## [AIM OF THE TASK]
Find every line in the records below that contains the string "computer", and copy each of those lines in full. Case counts when matching.

[Dataset rows]

┄┄┄┄┄┄

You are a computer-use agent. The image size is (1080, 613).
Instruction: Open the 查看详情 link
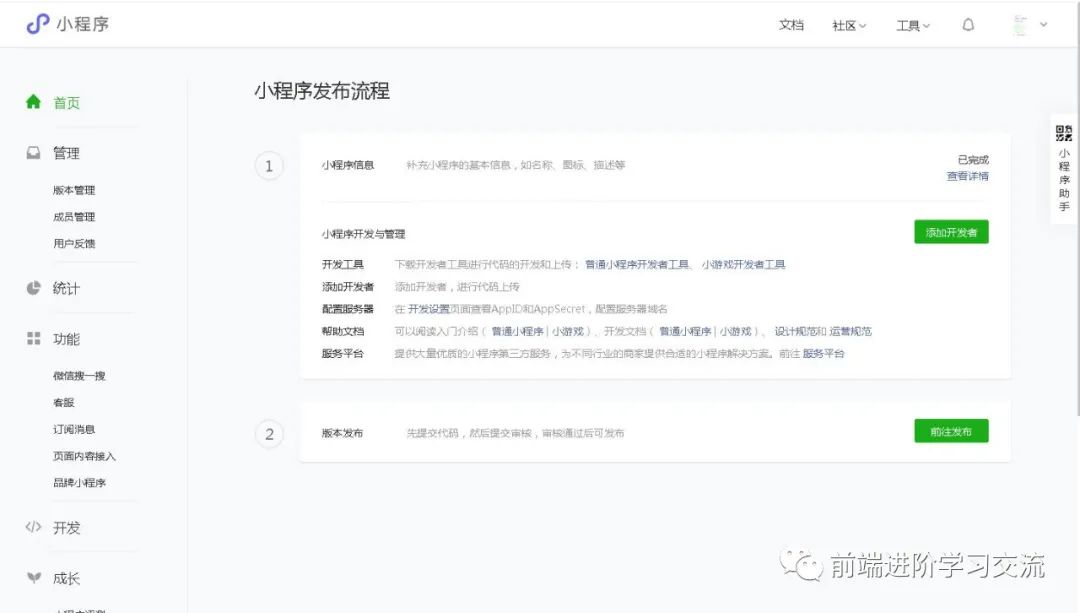pos(967,176)
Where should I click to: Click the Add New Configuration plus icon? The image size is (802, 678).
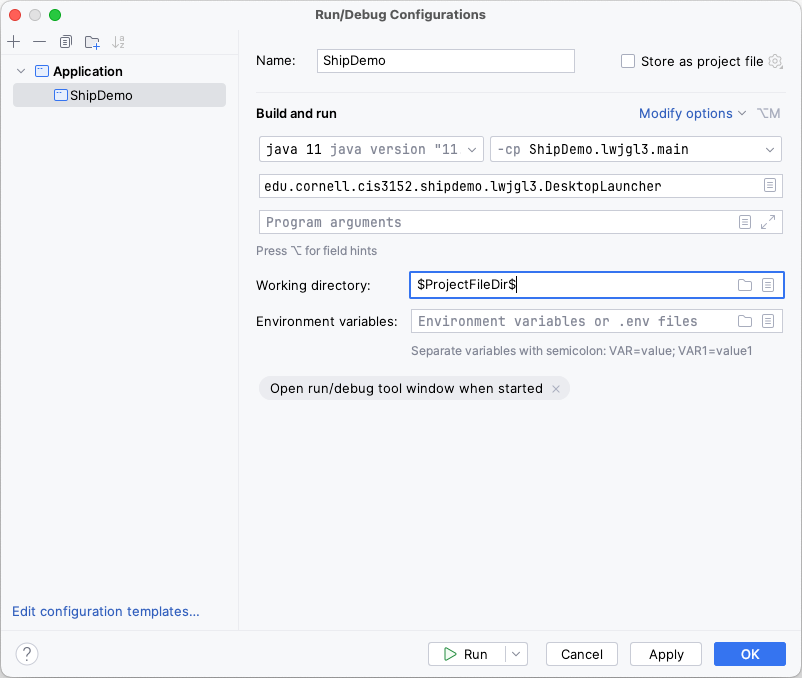[x=13, y=42]
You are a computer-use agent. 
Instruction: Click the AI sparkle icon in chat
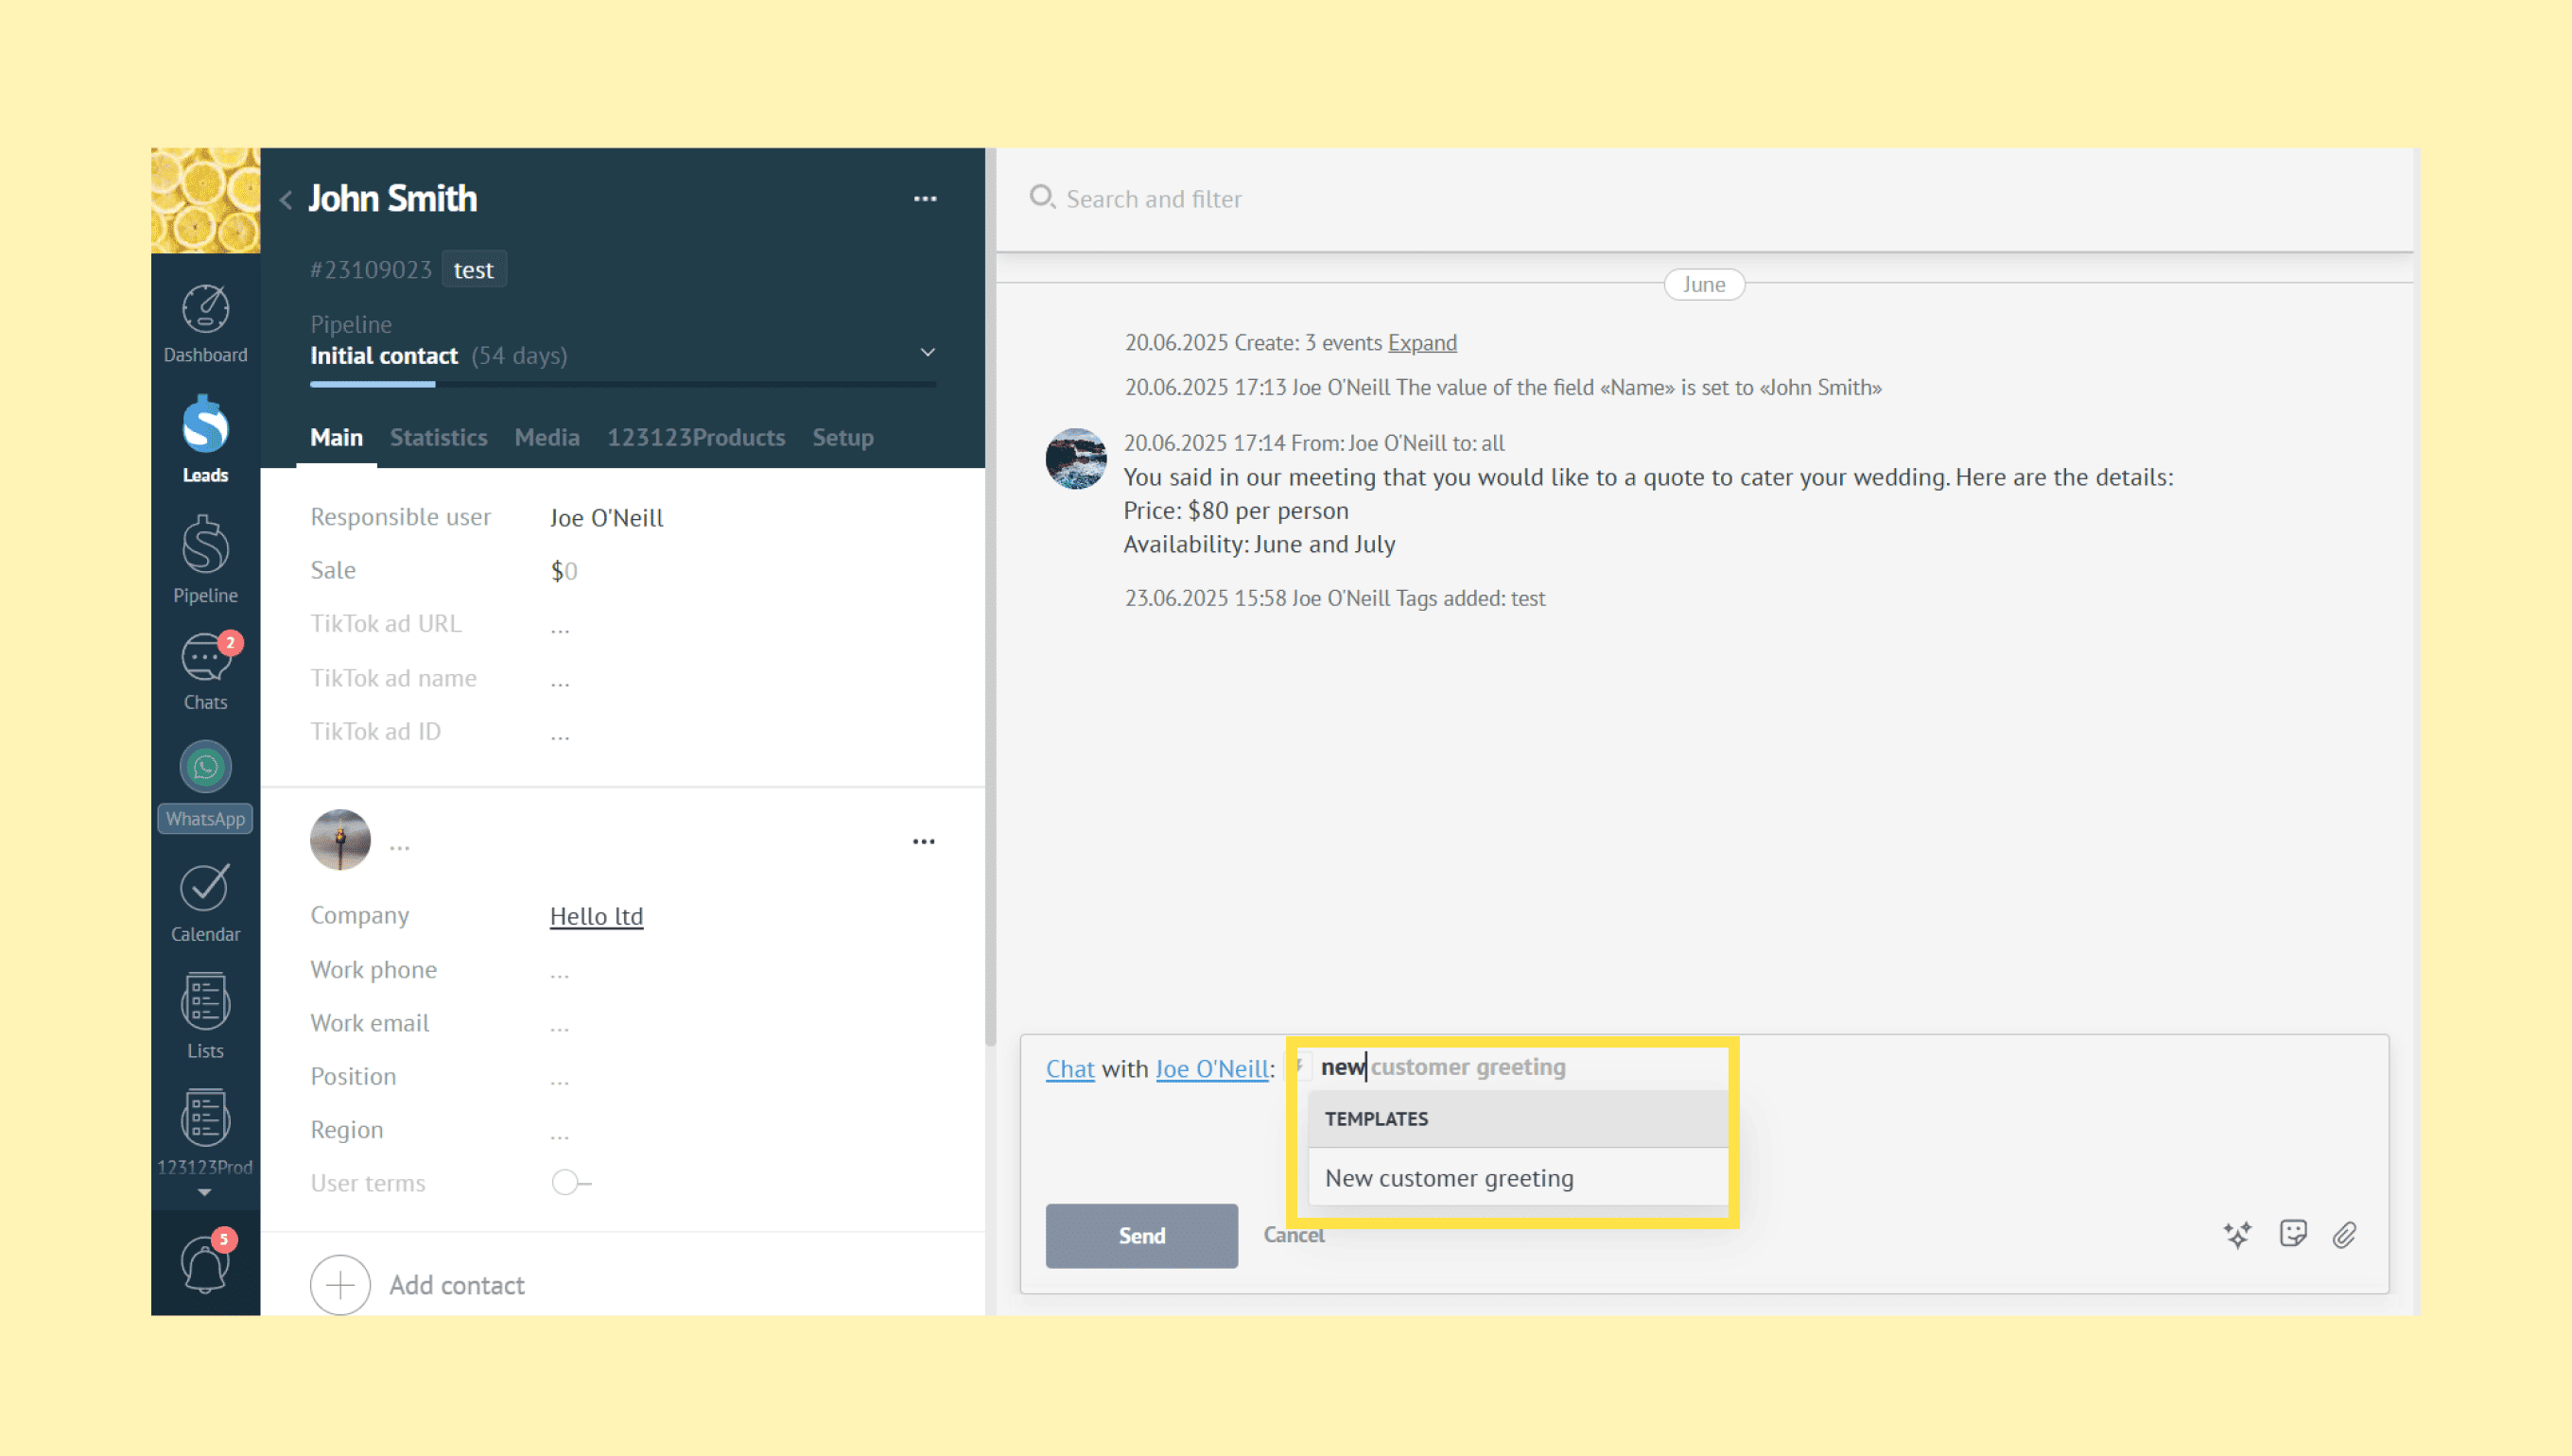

┄┄┄┄┄┄

## [TASK RESPONSE]
You are a computer-use agent. The image size is (1080, 613).
You are a computer-use agent. 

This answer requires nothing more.